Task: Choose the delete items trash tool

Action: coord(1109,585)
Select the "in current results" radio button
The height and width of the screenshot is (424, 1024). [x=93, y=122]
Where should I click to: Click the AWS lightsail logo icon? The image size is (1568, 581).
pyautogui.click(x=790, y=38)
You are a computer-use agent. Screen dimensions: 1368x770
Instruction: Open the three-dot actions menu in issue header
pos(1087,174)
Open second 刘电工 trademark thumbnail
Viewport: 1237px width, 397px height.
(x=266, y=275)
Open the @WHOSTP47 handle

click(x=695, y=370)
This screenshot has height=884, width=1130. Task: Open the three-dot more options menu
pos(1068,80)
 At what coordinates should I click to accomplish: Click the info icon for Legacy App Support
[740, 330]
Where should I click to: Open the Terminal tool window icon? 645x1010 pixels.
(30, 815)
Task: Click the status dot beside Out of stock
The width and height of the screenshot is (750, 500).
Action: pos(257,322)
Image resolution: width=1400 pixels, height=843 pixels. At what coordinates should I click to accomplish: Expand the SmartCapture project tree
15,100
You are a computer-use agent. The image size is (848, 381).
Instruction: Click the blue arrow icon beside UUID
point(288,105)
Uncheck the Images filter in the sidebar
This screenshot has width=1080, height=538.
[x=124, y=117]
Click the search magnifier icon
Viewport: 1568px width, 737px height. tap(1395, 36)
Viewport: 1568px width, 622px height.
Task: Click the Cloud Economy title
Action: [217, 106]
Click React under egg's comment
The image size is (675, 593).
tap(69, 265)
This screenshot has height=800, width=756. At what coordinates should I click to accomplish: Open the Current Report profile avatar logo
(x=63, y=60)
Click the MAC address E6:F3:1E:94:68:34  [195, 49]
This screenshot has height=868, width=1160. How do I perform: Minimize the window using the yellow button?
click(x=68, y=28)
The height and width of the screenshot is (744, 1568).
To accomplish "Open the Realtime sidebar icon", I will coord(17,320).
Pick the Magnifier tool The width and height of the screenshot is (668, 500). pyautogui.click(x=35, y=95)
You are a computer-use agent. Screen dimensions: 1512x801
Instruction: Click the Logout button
-----
Transcribe all of the material above so that it matches the source exactly.

Task: Choose the delete items trash tool

Action: coord(1109,585)
Select the "in current results" radio button
The height and width of the screenshot is (424, 1024). [x=93, y=122]
Where should I click to: Click the AWS lightsail logo icon? The image size is (1568, 581).
pyautogui.click(x=790, y=38)
You are a computer-use agent. Screen dimensions: 1368x770
Instruction: Open the three-dot actions menu in issue header
pos(1087,174)
Open second 刘电工 trademark thumbnail
Viewport: 1237px width, 397px height.
(x=266, y=275)
Open the @WHOSTP47 handle

click(x=695, y=370)
This screenshot has height=884, width=1130. Task: Open the three-dot more options menu
pos(1068,80)
 At what coordinates should I click to accomplish: Click the info icon for Legacy App Support
[740, 330]
Where should I click to: Open the Terminal tool window icon? 645x1010 pixels.
(30, 815)
Task: Click the status dot beside Out of stock
The width and height of the screenshot is (750, 500).
Action: pos(257,322)
Image resolution: width=1400 pixels, height=843 pixels. At what coordinates should I click to accomplish: Expand the SmartCapture project tree
15,100
You are a computer-use agent. The image size is (848, 381).
Instruction: Click the blue arrow icon beside UUID
point(288,105)
Uncheck the Images filter in the sidebar
This screenshot has width=1080, height=538.
[x=124, y=117]
Click the search magnifier icon
Viewport: 1568px width, 737px height. tap(1395, 36)
Viewport: 1568px width, 622px height.
Task: Click the Cloud Economy title
Action: [217, 106]
Click React under egg's comment
The image size is (675, 593).
tap(69, 265)
This screenshot has height=800, width=756. At what coordinates should I click to accomplish: Open the Current Report profile avatar logo
(x=63, y=60)
Click the MAC address E6:F3:1E:94:68:34  [195, 49]
This screenshot has height=868, width=1160. How do I perform: Minimize the window using the yellow button?
click(x=68, y=28)
The height and width of the screenshot is (744, 1568).
To accomplish "Open the Realtime sidebar icon", I will coord(17,320).
Pick the Magnifier tool The width and height of the screenshot is (668, 500). pyautogui.click(x=35, y=95)
You are a computer-use agent. Screen dimensions: 1512x801
Instruction: Click the Logout button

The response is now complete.